Postmenopausal women with early breast cancer benefit from extending AI therapy with letrozole from 5 to 10 years, and show no worsening of quality of life.
CHICAGO-Postmenopausal women with early breast cancer benefit from extending aromatase inhibitor (AI) therapy with letrozole from 5 to 10 years, and show no worsening of quality of life, according to a new study.
“This is the first study to show benefit of extending AI beyond 5 years, resulting in 34% reduction in recurrences,” said lead author Paul Goss, MD, PhD, director of breast cancer research at Massachusetts General Hospital and professor of medicine at Harvard Medical School in Boston, at the plenary session at the 2016 American Society of Clinical Oncology (ASCO) Annual Meeting, held June 3–7 (abstract LBA1).
“Women with early-stage hormone receptor–positive breast cancer face an indefinite risk of relapse. The study provides direction for many patients and their doctors, confirming that prolonging AI therapy can further reduce the risk of breast cancer recurrences,” said Goss.
Study results were published simultaneously in the New England Journal of Medicine.
The double-blind placebo-controlled trial (Canadian Cancer Trials Group MA.17R) enrolled 1,918 postmenopausal women who had received 5 years of AI therapy either as initial treatment or after any duration of prior tamoxifen. About 90% of patients began receiving letrozole or placebo within 6 months of completing prior therapy.
After more than 6 years follow-up, a total of 165 disease-free survival (DFS) events (67 on letrozole and 98 on placebo) occurred. There were 42 distant recurrences on letrozole and 53 on placebo, and 100 deaths in each arm.
The 5-year DFS was 95% for patients receiving letrozole vs 91% for those on placebo. The annual incidence of contralateral breast cancer was lower in the letrozole group (0.21%) vs the placebo group (0.49%), indicating a breast cancer prevention effect, Goss said.
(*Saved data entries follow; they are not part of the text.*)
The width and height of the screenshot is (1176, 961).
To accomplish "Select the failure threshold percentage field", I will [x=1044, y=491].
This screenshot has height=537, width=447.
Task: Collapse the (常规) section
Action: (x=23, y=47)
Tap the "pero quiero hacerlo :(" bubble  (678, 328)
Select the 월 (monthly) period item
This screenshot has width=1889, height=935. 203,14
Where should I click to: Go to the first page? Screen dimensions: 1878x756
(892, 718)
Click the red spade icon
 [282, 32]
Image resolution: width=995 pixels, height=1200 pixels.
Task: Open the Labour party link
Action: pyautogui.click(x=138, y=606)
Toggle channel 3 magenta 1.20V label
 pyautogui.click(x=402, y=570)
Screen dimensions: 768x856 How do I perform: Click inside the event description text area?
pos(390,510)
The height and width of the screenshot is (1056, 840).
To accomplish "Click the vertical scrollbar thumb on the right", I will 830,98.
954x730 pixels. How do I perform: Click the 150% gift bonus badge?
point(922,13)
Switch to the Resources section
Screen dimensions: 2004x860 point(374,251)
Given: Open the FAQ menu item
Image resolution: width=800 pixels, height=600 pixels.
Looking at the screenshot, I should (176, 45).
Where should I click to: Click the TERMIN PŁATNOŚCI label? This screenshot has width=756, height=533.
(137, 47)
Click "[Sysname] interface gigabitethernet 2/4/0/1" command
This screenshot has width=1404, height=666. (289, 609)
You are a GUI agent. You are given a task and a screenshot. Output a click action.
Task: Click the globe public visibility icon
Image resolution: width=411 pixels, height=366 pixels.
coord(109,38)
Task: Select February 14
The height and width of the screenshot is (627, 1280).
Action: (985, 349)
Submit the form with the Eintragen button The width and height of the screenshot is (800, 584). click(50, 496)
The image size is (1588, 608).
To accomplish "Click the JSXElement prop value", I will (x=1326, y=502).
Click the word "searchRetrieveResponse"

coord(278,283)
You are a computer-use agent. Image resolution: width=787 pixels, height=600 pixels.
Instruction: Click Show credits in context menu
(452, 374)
The 5-year overall survival was 93% for women receiving placebo and 94% for those receiving letrozole, which was not statistically significant. He noted that most endocrine therapies for breast cancer have gained regulatory approval based solely on improvement of DFS.
“Unlike many anticancer therapies, AIs are readily accessible around the world, and therefore our results will further improve the outcome of many women with breast cancer,” said Goss.
In a separate study (abstract LBA506), patient-reported quality of life was measured using the standard SF-36 questionnaire and a menopause-specific questionnaire, MENQOL. Of the 1,918 study participants, 1,428 were eligible to complete initial quality-of-life assessments. These were repeated at 12, 24, 36, 48, and 60 months, with more than 85% of women completing the questionnaires at follow-up.
At an ASCO press briefing, lead author Julie Lemieux, MD, a researcher at the Centre Hospitalier Affilié Universitaire de Québec in Canada, said there were no significant differences in either overall quality of life or menopause-specific quality of life between women who took letrozole for 5 years and those who received placebo. Differences in physical role functioning were detected in favor of placebo, but “this is very small and unlikely to be significant for women,” she said. “It is very reassuring for those women who want longer duration of adjuvant endocrine therapy that they can expect a persevered quality of life.”